* **To be done**
Reproduce verbatim the lines from the one containing "At what coordinates should I click to accomplish: Move" through the one containing "Action: coord(925,309)", including both ends. Leave the pictures out.

(Dataset entries)
——————
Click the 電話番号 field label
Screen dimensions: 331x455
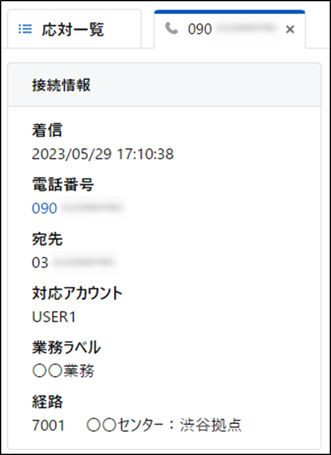click(63, 185)
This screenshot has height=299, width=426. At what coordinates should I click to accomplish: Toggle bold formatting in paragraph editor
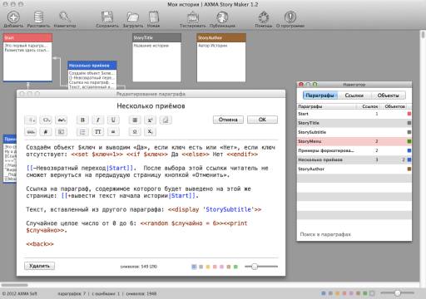coord(82,120)
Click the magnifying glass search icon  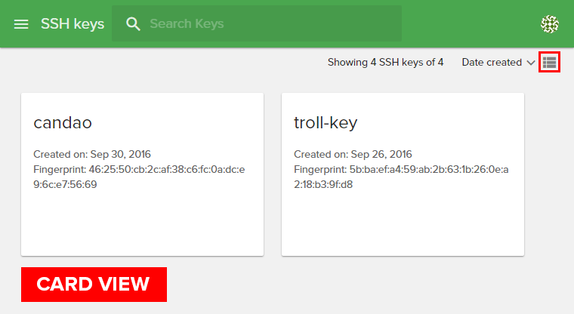[x=134, y=24]
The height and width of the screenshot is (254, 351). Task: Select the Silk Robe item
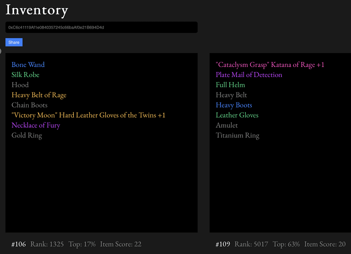pyautogui.click(x=25, y=75)
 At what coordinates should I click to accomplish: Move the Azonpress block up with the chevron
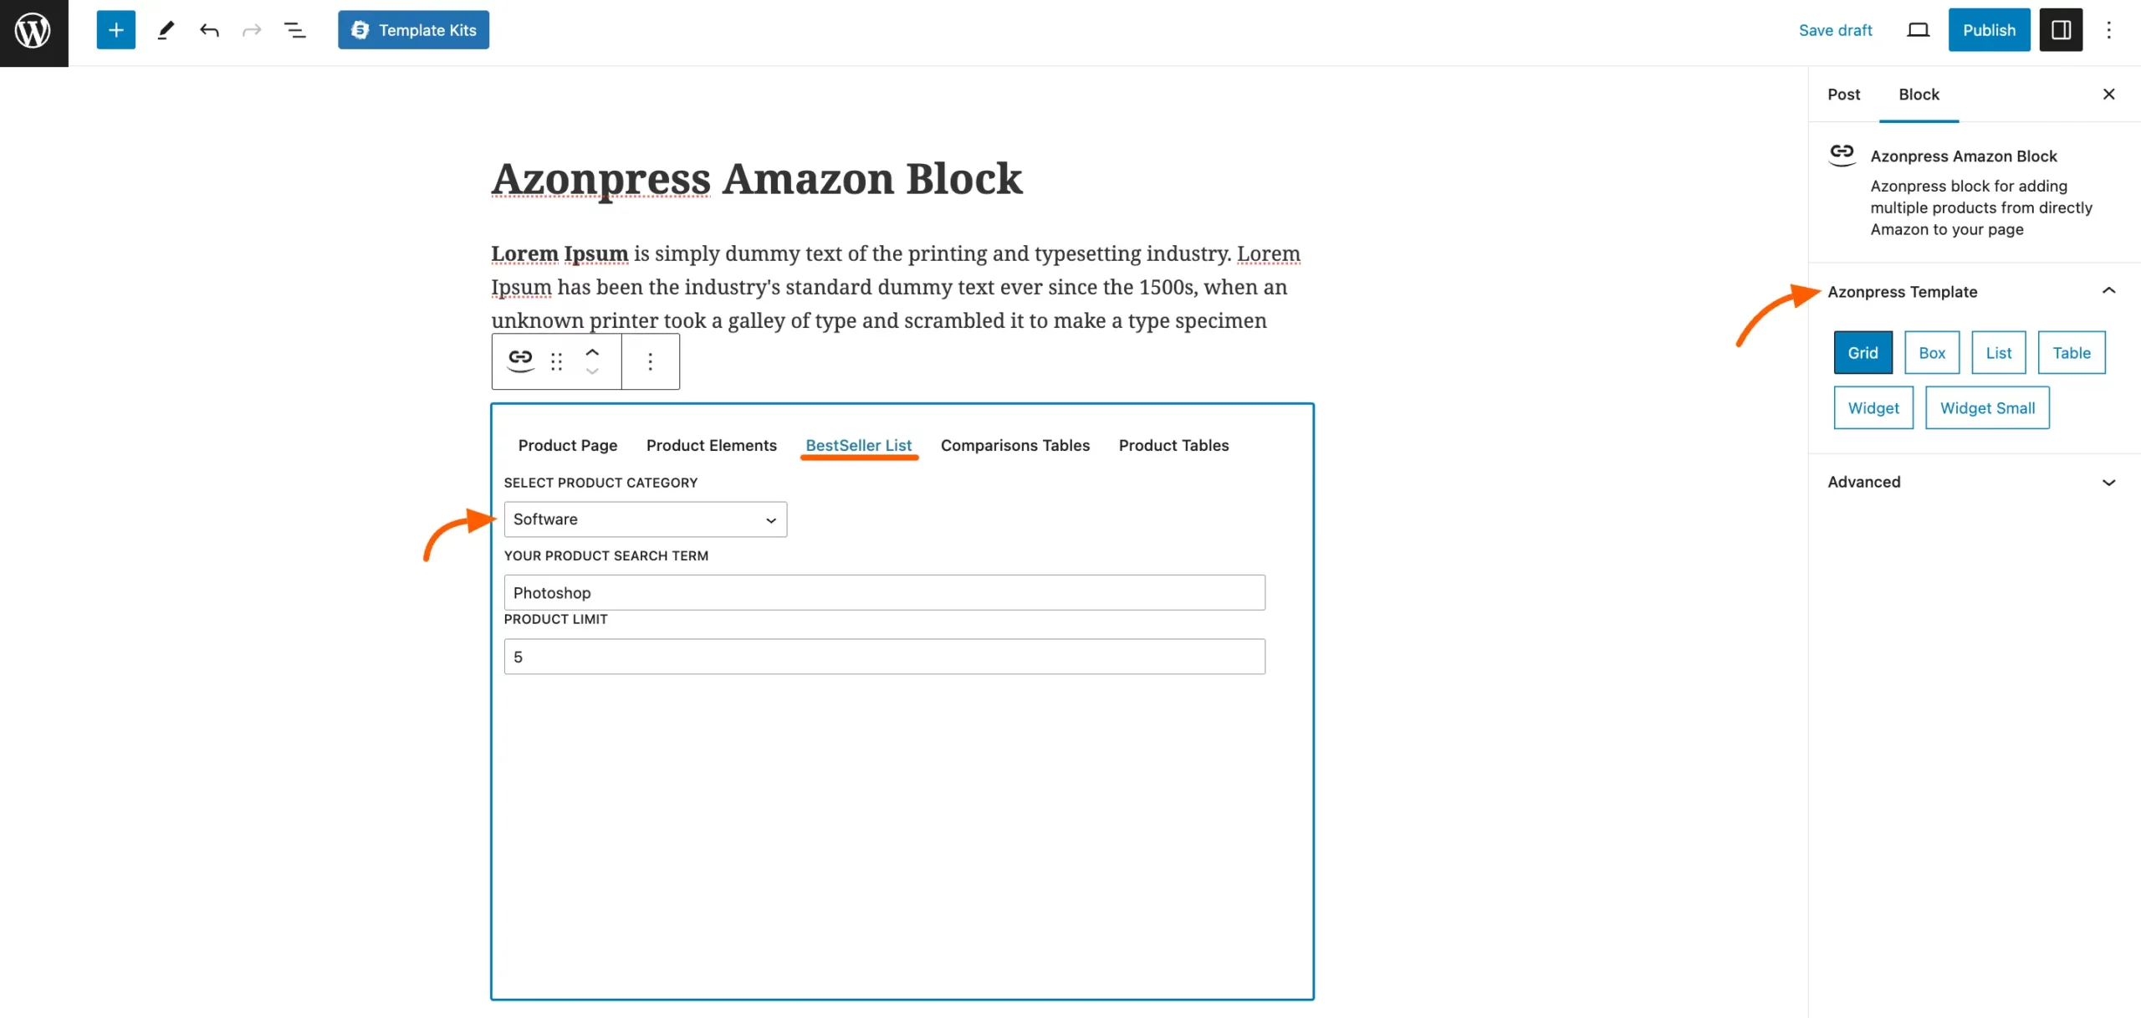click(593, 352)
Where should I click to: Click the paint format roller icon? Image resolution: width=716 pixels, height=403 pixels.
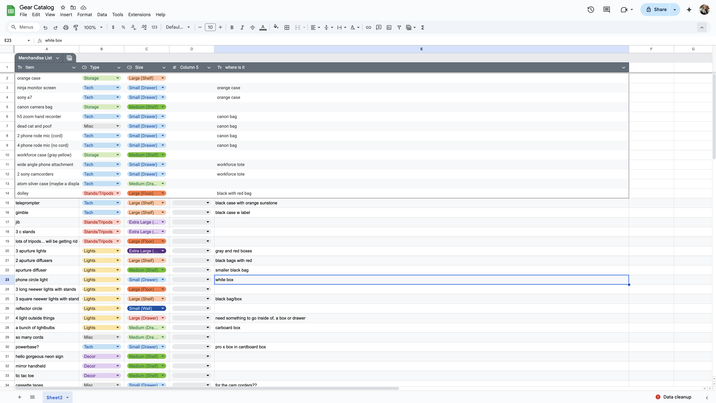[76, 27]
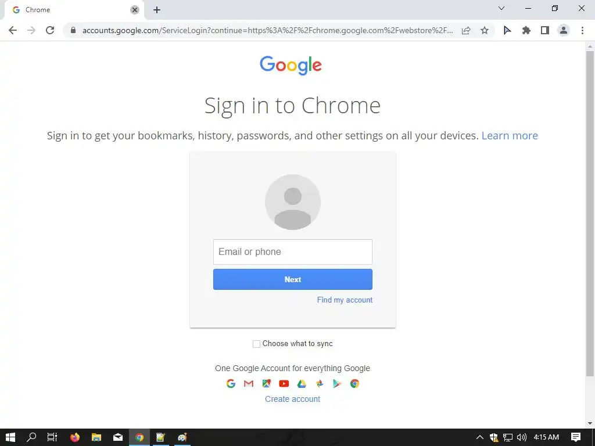Open the Find my account link
The height and width of the screenshot is (446, 595).
pyautogui.click(x=345, y=300)
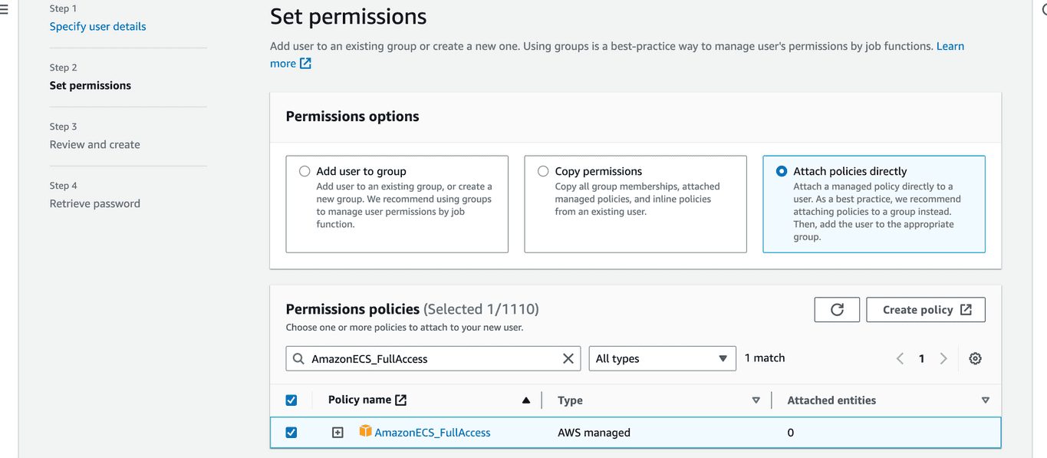This screenshot has width=1047, height=458.
Task: Click the Create policy button
Action: coord(925,309)
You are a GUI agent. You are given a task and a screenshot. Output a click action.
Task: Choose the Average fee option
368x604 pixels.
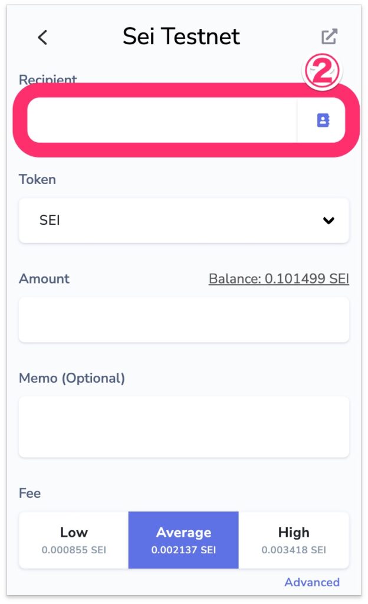pyautogui.click(x=183, y=540)
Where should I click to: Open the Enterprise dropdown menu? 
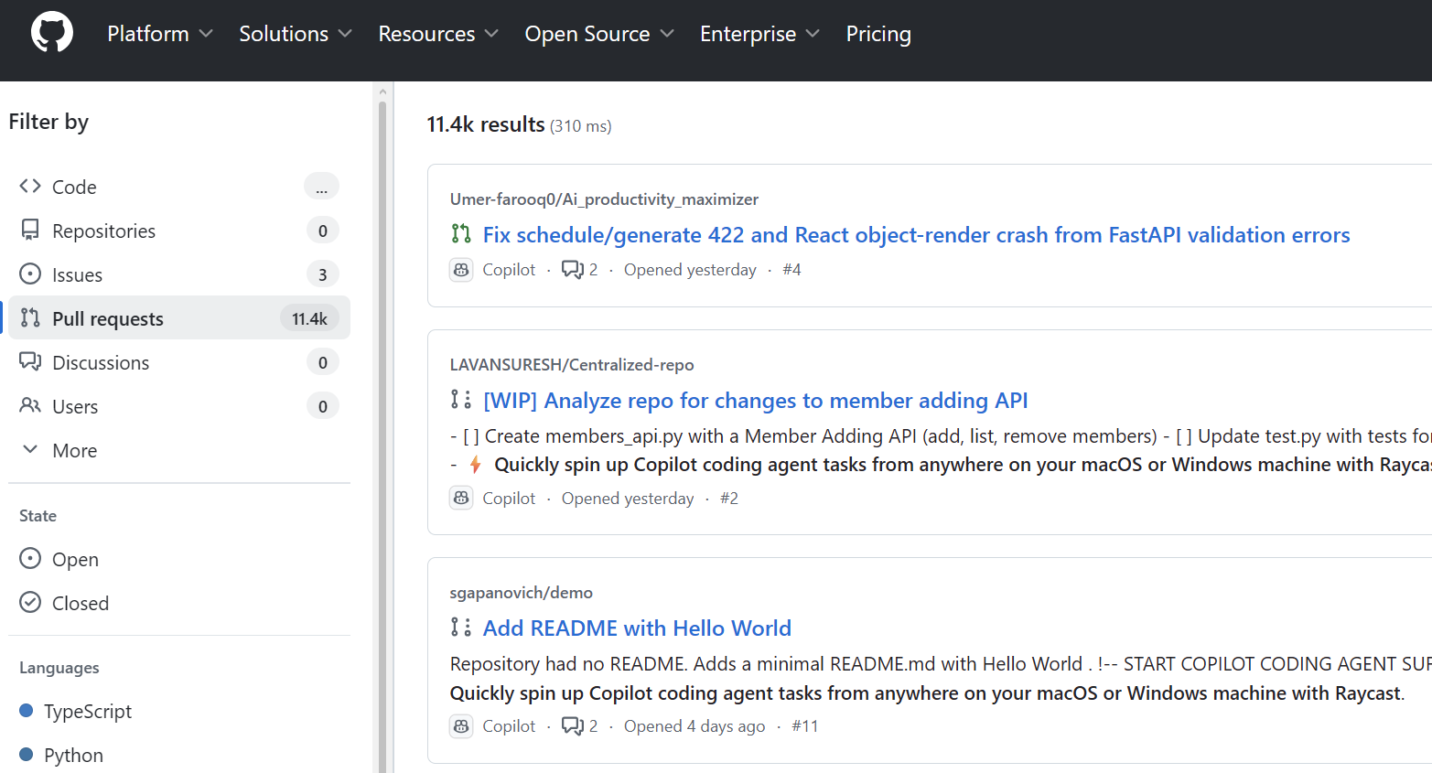coord(759,34)
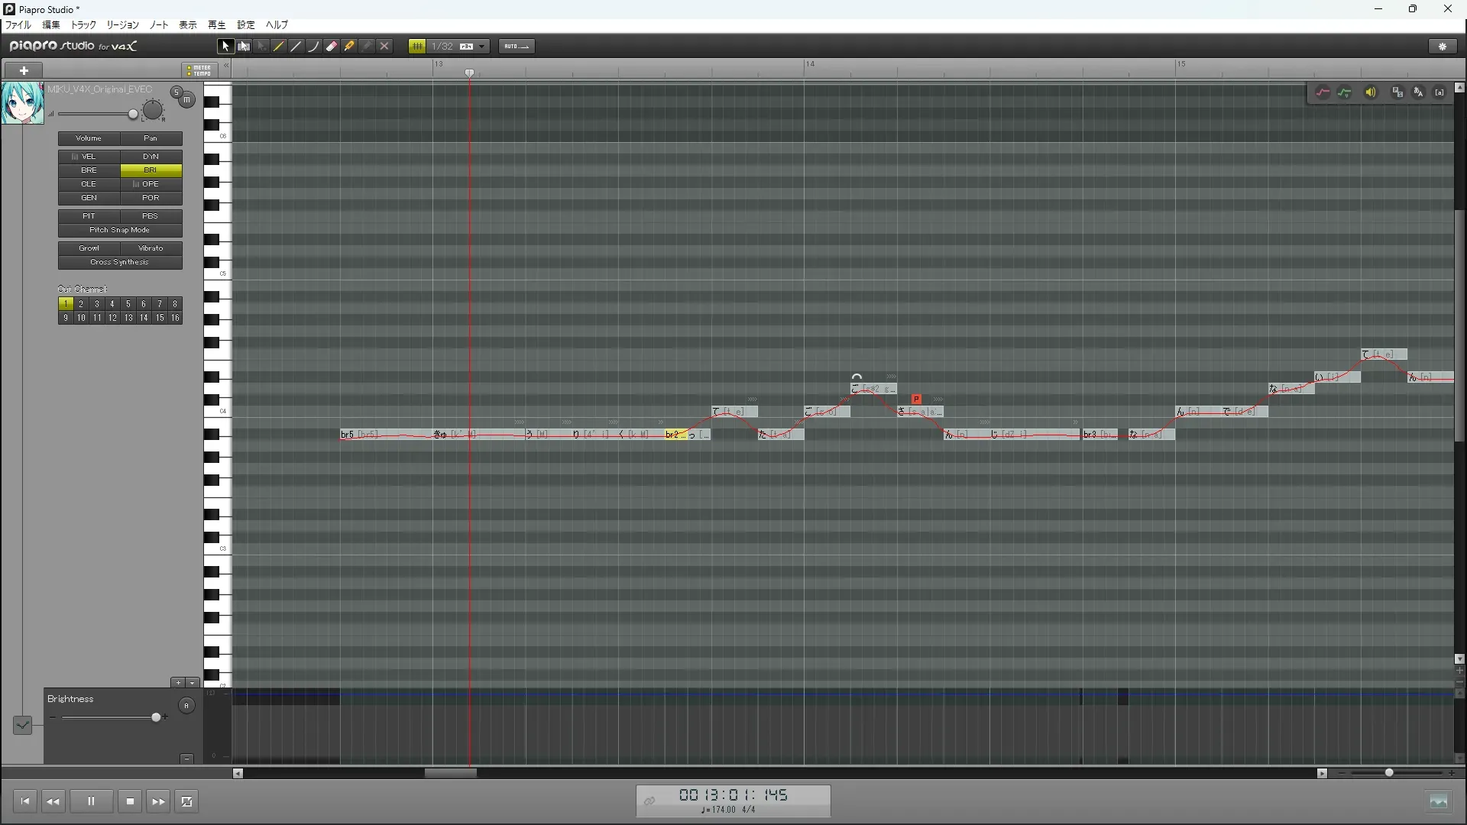Click the Pitch Snap Mode button
The image size is (1467, 825).
(x=120, y=230)

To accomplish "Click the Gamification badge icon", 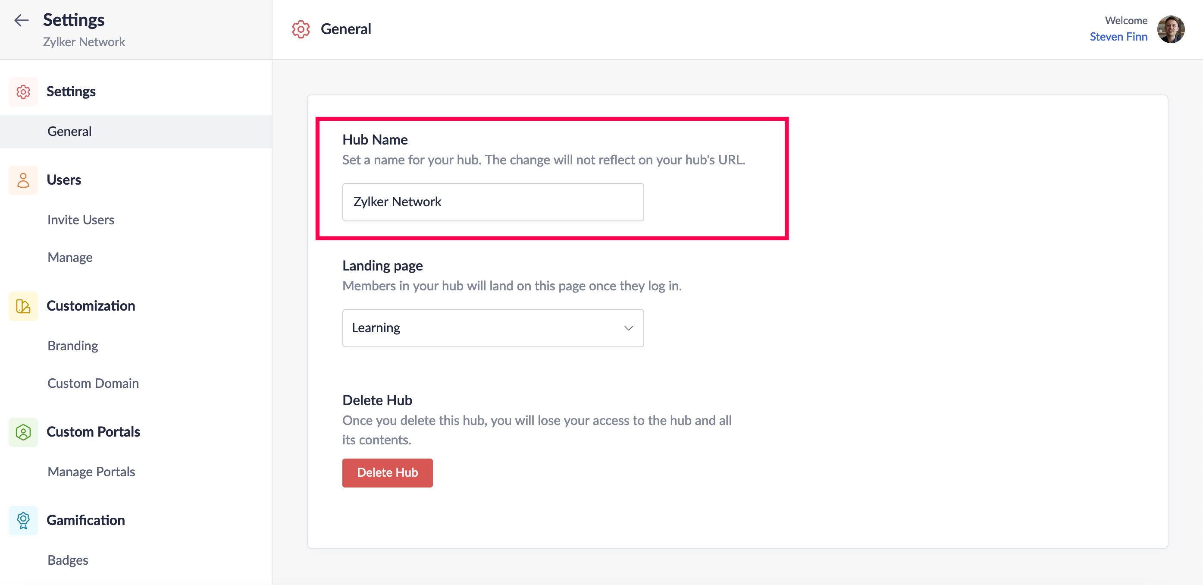I will 23,520.
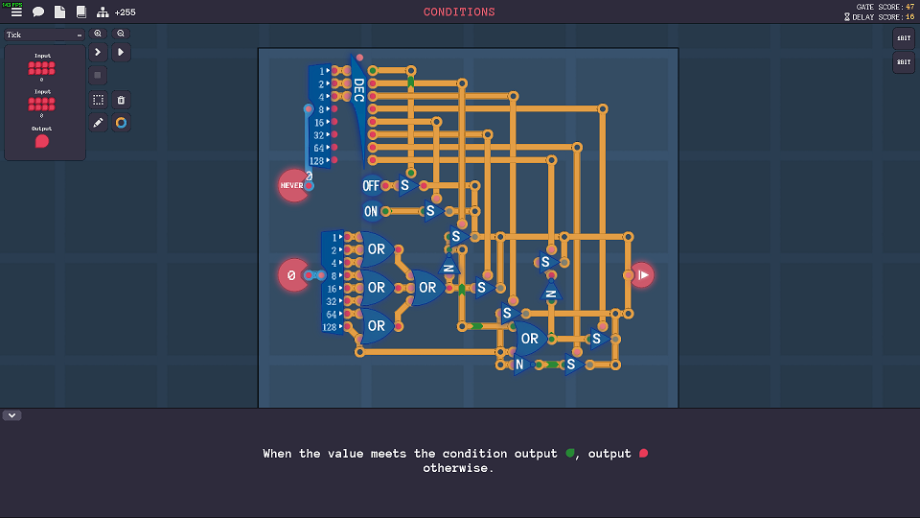Toggle the OFF constant component
This screenshot has height=518, width=920.
coord(371,185)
——————
* **Solution for this task**
 At what coordinates should I click to accomplish: Move the Azonpress block up with the chevron
click(593, 352)
Where should I click to: Click the paint format roller icon? Image resolution: width=716 pixels, height=403 pixels.
[76, 27]
Open the Find my account link
The height and width of the screenshot is (446, 595).
pyautogui.click(x=345, y=300)
This screenshot has width=1047, height=458.
Task: Click the Create policy button
Action: coord(925,309)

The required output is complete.